Rewrite each line of the data below with "microphone" changed to "headset" and nothing else altered. Leave the pictures out of your version.

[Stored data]

>>>>

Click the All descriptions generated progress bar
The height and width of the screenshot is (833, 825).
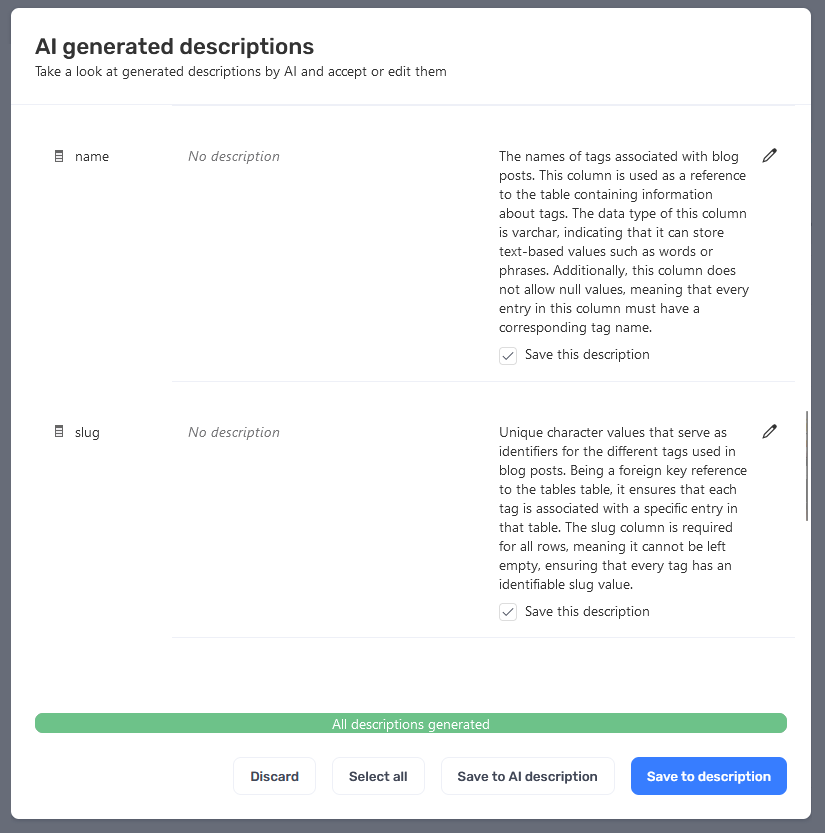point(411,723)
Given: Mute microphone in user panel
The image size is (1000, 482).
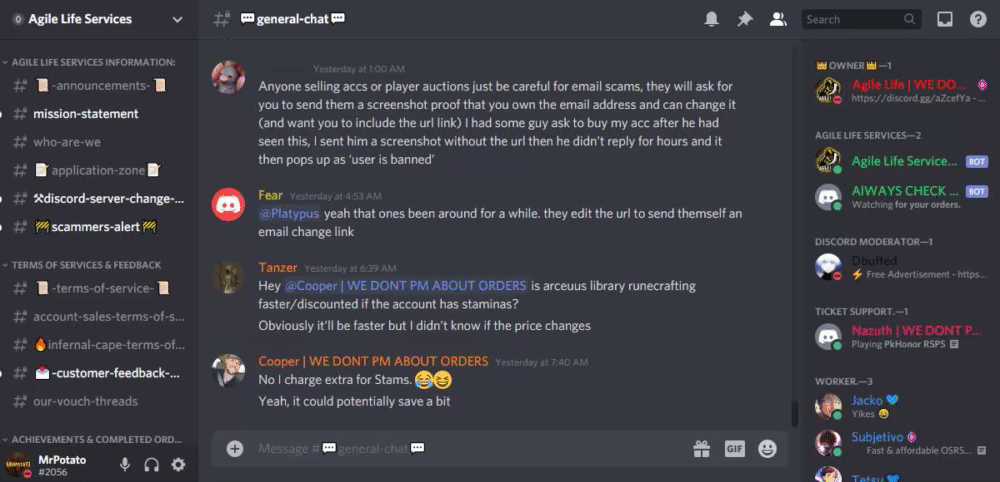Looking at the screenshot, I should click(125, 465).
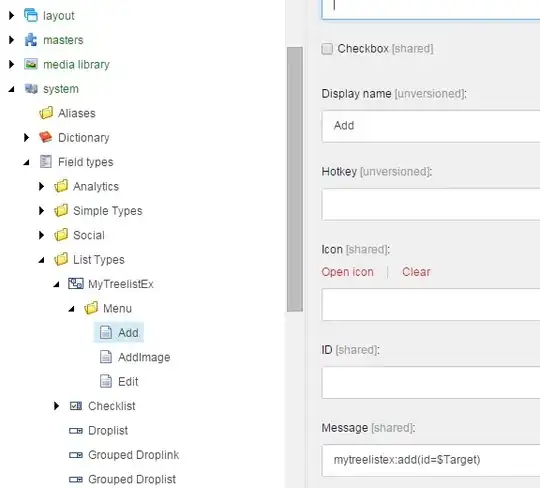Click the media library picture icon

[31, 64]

<<<<

[RESULT OF THE EXERCISE]
Click the All descriptions generated progress bar
The height and width of the screenshot is (833, 825).
point(411,723)
Given: Mute headset in user panel
The image size is (1000, 482).
Looking at the screenshot, I should click(125, 465).
Click the media library picture icon

[31, 64]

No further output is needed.